Paradoxically, opponents to nuclear power come across as emotive and instinctual and the proponents appear as representatives of technically-informed reason, charged by history to exorcise unfounded superstitions. When the affable yet authoritative pro-nuclear physicist, full of understanding sympathy and belief in his lore, poses the question in a public debate “What scientific proof would assure you that atomic energy is safe?” the opponent knows that avoiding a straight answer is the best option.

The conflict has the appearance — but not the substance — of cerebral rationality facing off with visceral contrariness. Lopsided atom propaganda flatters itself of being a myth-buster. In truth, it is also a myth-maker and myth-taker.

Besides death and taxes you can also count on human error. It remains irradicable, particularly in the context of immense, complex systems that horn into the mystery of subatomic universe, an undefined space where the knowable mixes with the unknowable. Scientific hubris smiling at this may be reminded of what Nobel laureate Werner Heisenberg, one of the founding fathers of quantum mechanics, said about radioactive waste in 1955. He advised that burying it 3-meters deep would render it harmless for humans (quote from Der Spiegel, 28/2008). What a genius and how wrong he was.

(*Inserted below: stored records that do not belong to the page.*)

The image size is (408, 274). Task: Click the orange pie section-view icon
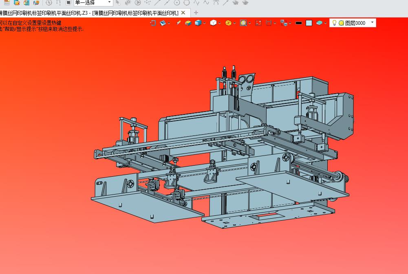coord(229,23)
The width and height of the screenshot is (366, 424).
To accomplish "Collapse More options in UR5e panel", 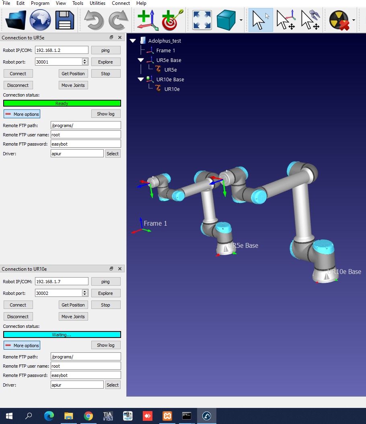I will coord(22,114).
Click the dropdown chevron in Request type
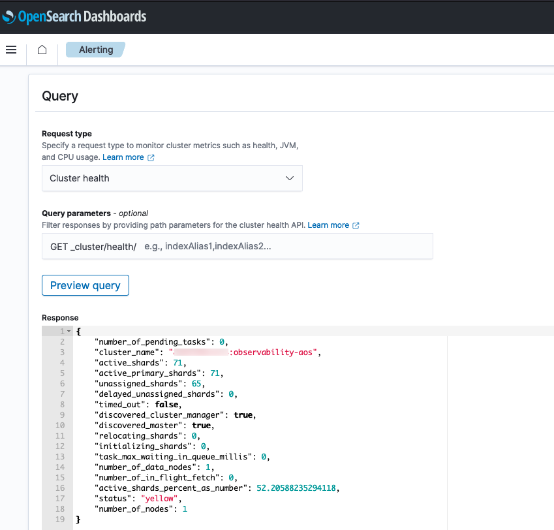The image size is (554, 530). pyautogui.click(x=290, y=178)
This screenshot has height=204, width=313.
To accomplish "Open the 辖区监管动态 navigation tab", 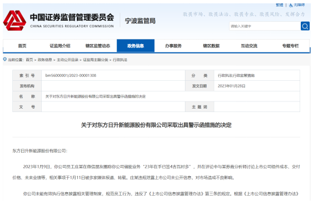I will [x=98, y=46].
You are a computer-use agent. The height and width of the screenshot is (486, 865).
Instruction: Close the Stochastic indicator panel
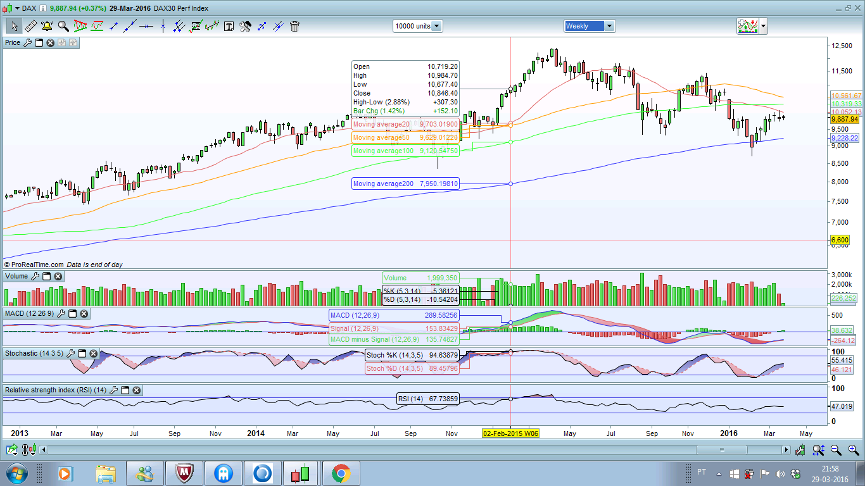pyautogui.click(x=94, y=353)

The relentless drumbeat of antinuclear forces is fueled by a simple but unappeasable reasoning. Reports claim that an area no larger than a football field is all that would be needed to bury the super-lethal waste accumulated thus far in the U.S. This may be true, but if we also take into account the area indispensable for the long-run isolation of “simply” lethal fissionable waste as well as areas of exclusion around waste sites, we are talking about significant acreage. If we also consider all permanent storage facilities, burial sites, and safety zones required for the transportation and isolation of dangerous radioactive material that would result from the envisaged global expansion of nuclear capacity operated for a century or more, we are de facto shrinking the planet’s usable surface (“Ricardian land”) while global population is growing: Contradictory and unsustainable claims. And if, consequently, nuclear power is only an interim response, then why not skip it and go directly and aggressively to the equilibrium solution of renewable energy?

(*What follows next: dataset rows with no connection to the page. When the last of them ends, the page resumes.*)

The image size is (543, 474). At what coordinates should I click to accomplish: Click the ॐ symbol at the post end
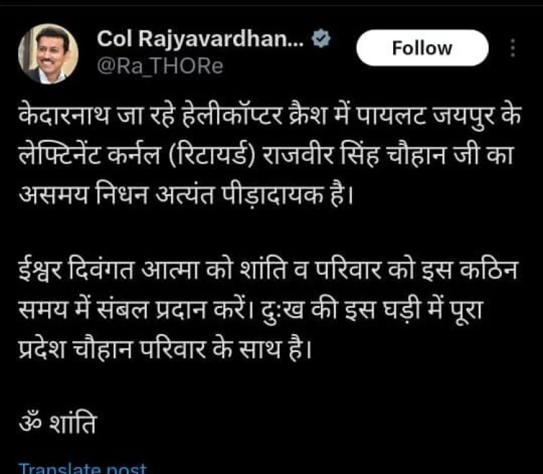31,423
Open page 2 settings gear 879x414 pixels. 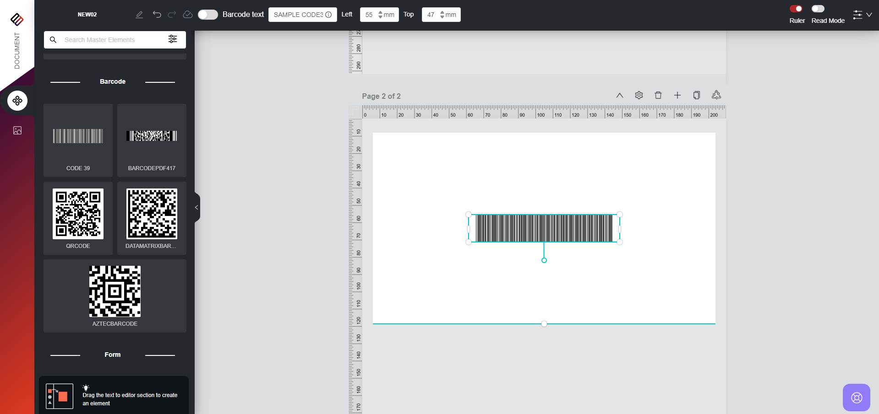point(639,95)
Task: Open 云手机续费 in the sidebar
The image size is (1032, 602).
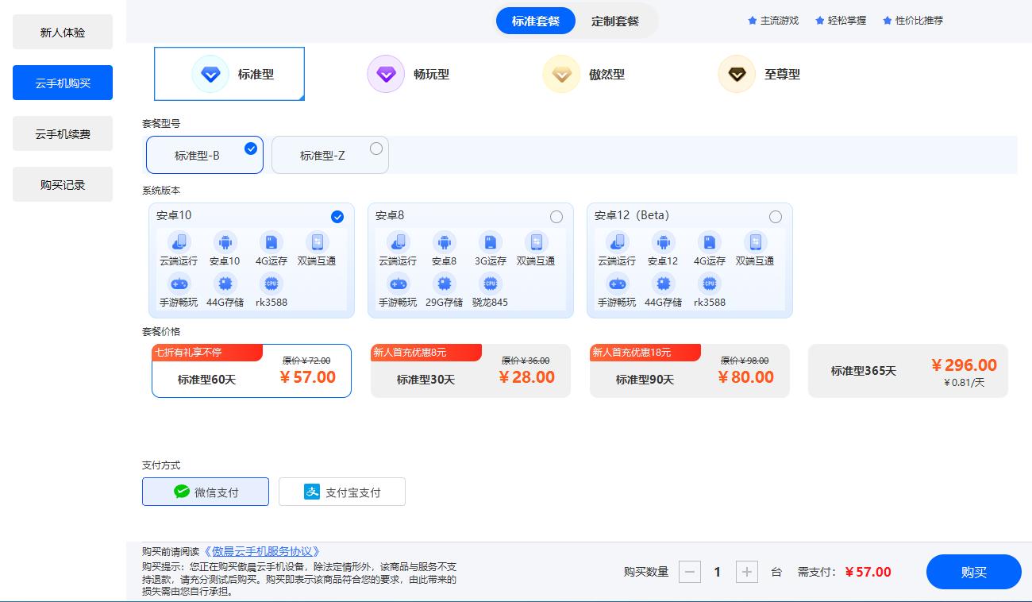Action: 63,133
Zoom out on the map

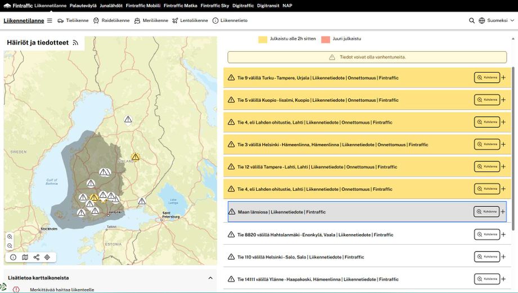click(10, 246)
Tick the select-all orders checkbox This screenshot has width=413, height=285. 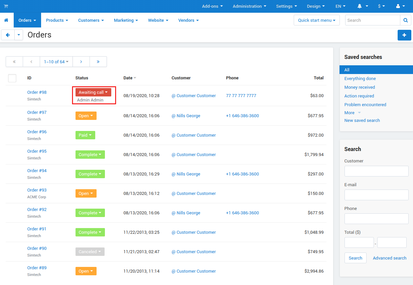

One strike and we are all out, at least economically.

You can imagine what a single major accident anywhere would do to public acceptance of reactors everywhere. The grim sight of columns of trucks evacuating hundreds of thousands of people and TV screens showing the horrors of radiation sickness to billions of viewers would dispel in an instant the belief that nuclear power is “clean, reliable, and nonpolluting.”

Decades of good-will building and resentment control would come to naught. Angry crowds would demand the immediate freezing of reactor construction and elimination of government support. A chain reaction of aborted plans would be hard to contain as the wave of bankruptcies and subsequent bursts of economic hardship moved across the planet, propelled also by damage inflicted on international trade. Imports from the country that suffered the accident could stop altogether; even commodities shipped through or near it would be suspect of contamination.

All these arguments notwithstanding, atomic energy seems to be poised for a quantum leap. The swelling global population’s werewolf-like appetite for energy provides the big push; while our culturally ingrained faith in humanity’s boundless ability to master nature flashes a subliminal green light.

So navigates the world between the Scylla of devastating economic hardship and the Charybdis of deadly radiation poisoning.